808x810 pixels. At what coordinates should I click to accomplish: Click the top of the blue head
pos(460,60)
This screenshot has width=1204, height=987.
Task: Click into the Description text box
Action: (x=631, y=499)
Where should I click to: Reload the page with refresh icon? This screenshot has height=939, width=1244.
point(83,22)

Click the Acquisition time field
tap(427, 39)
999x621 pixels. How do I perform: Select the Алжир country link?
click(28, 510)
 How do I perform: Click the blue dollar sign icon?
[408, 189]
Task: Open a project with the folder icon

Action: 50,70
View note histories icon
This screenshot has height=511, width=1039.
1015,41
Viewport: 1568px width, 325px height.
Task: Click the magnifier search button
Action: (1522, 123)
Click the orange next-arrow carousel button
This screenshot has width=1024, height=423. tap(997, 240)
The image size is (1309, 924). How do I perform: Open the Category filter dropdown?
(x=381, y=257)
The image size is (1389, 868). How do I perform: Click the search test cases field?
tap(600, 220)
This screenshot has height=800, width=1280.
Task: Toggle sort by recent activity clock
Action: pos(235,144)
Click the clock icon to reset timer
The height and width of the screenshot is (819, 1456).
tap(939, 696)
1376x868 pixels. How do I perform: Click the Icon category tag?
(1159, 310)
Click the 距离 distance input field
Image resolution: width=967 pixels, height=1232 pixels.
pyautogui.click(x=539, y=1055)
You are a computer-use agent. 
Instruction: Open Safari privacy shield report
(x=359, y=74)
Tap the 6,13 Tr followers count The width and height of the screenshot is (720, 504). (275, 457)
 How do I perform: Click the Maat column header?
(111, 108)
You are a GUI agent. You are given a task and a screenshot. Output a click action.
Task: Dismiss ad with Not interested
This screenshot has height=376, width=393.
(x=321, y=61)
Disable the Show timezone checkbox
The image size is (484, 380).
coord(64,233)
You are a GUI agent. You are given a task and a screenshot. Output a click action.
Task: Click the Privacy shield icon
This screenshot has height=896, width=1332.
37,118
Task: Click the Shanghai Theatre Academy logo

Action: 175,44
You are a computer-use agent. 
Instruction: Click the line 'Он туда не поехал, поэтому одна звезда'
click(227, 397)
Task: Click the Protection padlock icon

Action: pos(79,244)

**What is expected:** Rewrite the rows as a numbered list, from the first line of the rows up to and including the line that contains "Action: (x=631, y=499)", and leave out any blank lines.

**Written answer:**
1. 808x810 pixels. At what coordinates should I click to accomplish: Click the top of the blue head
2. pos(460,60)
3. This screenshot has width=1204, height=987.
4. Task: Click into the Description text box
5. Action: (x=631, y=499)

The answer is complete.